CEAR no está siendo investigada.
Madrid, 22 de marzo de 2010.- Ante las informaciones aparecidas en algunos medios de comunicación sobre las subvenciones recibidas por la Fundación CEAR-Habitáfrica y sobre supuestas investigaciones de las cuentas de la Comisión Española de Ayuda al Refugiado (CEAR), esta organización aclara que:
CEAR es una organización plural, que tiene en sus órganos de gobierno representantes de los principales partidos políticos presentes en el parlamento, de organizaciones sindicales, confesiones religiosas y defensores de los derechos humanos. Esta es la principal garantía de independencia en el trabajo por la defensa del derecho de asilo, de los refugiados y de los migrantes. Un trabajo de décadas que ha sido reconocido en múltiples ocasiones por instituciones públicas y privadas, y que, si se observan con objetividad las acciones y los pronunciamientos de la organización, difícilmente puede ser tachado de afín a ningún partido.

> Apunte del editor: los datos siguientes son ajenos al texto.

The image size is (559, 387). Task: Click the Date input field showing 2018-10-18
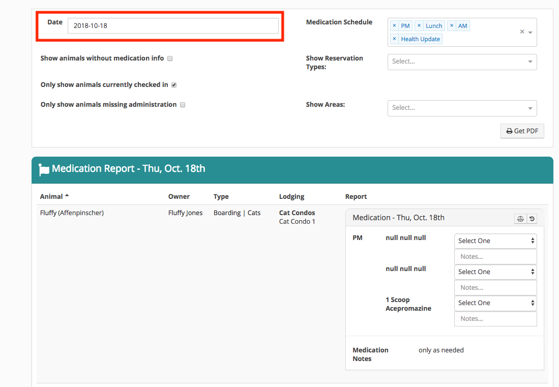174,25
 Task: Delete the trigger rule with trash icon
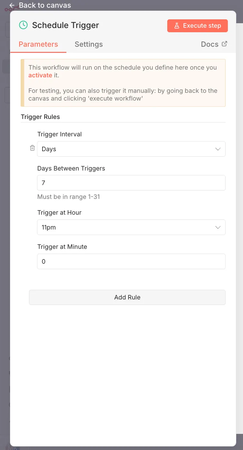32,148
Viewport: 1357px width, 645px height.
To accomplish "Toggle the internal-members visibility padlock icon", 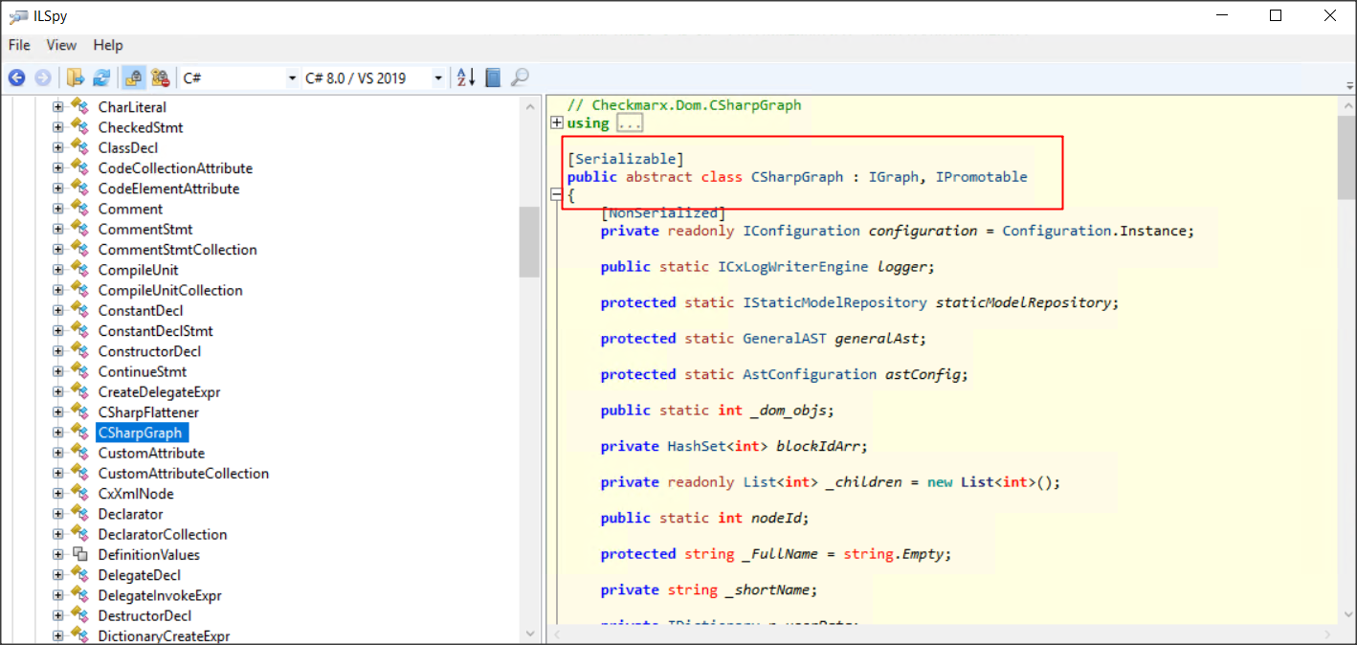I will (x=160, y=78).
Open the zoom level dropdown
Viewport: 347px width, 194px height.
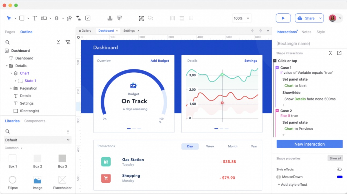(x=242, y=18)
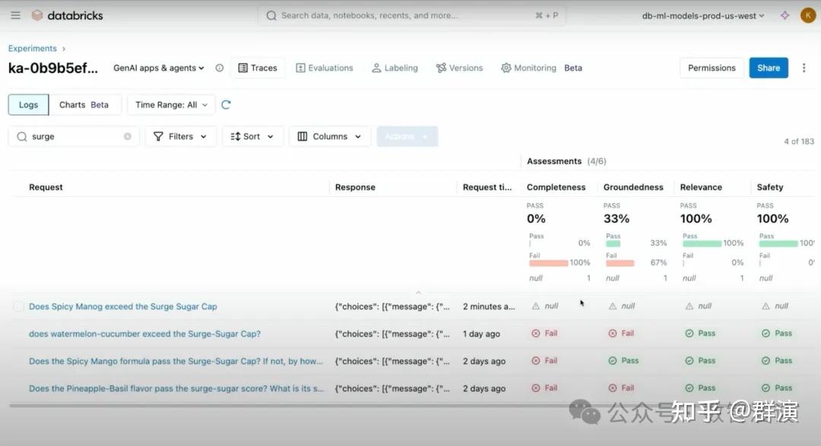821x446 pixels.
Task: Switch to the Logs view
Action: click(28, 105)
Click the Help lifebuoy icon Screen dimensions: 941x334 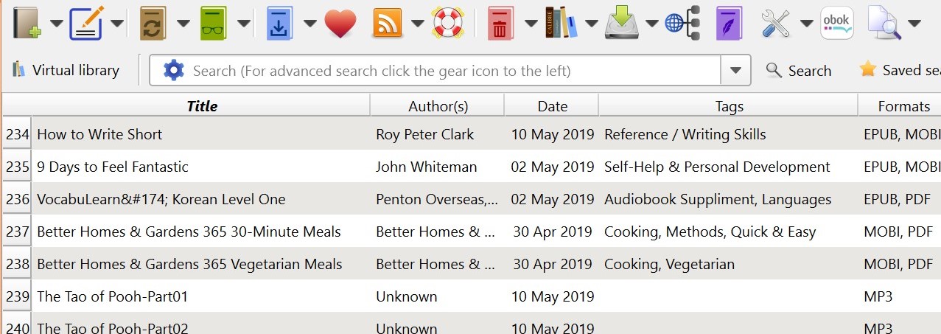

CEAR y Fundación CEAR son dos organizaciones distintas con órganos de gobierno diferenciados y personalidad jurídica también distinta. Las auditorias a las que CEAR se está sometiendo por parte de la Intervención General del Estado y del Tribunal de Cuentas hacen parte de los controles ordinarios que el Estado hace periódicamente de las organizaciones que reciben fondos públicos, y no responden a ninguna investigación extraordinaria, como se ha afirmado en algún medio de comunicación. Por otro lado CEAR ha sufrido un drástico recorte de la subvención que recibía, recorte que ha puesto a la organización en situación de déficit y que afecta a la atención de uno de los colectivos más vulnerables en estos momentos de crisis, el de solicitantes de asilo e inmigrantes.
CEAR apoya el llamamiento de la Coordinadora de ONGs de Desarrollo (Congde) dirigido a los partidos políticos y a los medios de comunicación para que no se utilice a las ONG en sus contiendas partidistas y para que la información sobre las ONG sea imparcial y ajustada a la realidad. Las organizaciones no gubernamentales y todo el tercer sector deben ser fiscalizados con el mayor rigor, pero también merecen respeto en tiempos de dificultades económicas como el que atravesamos.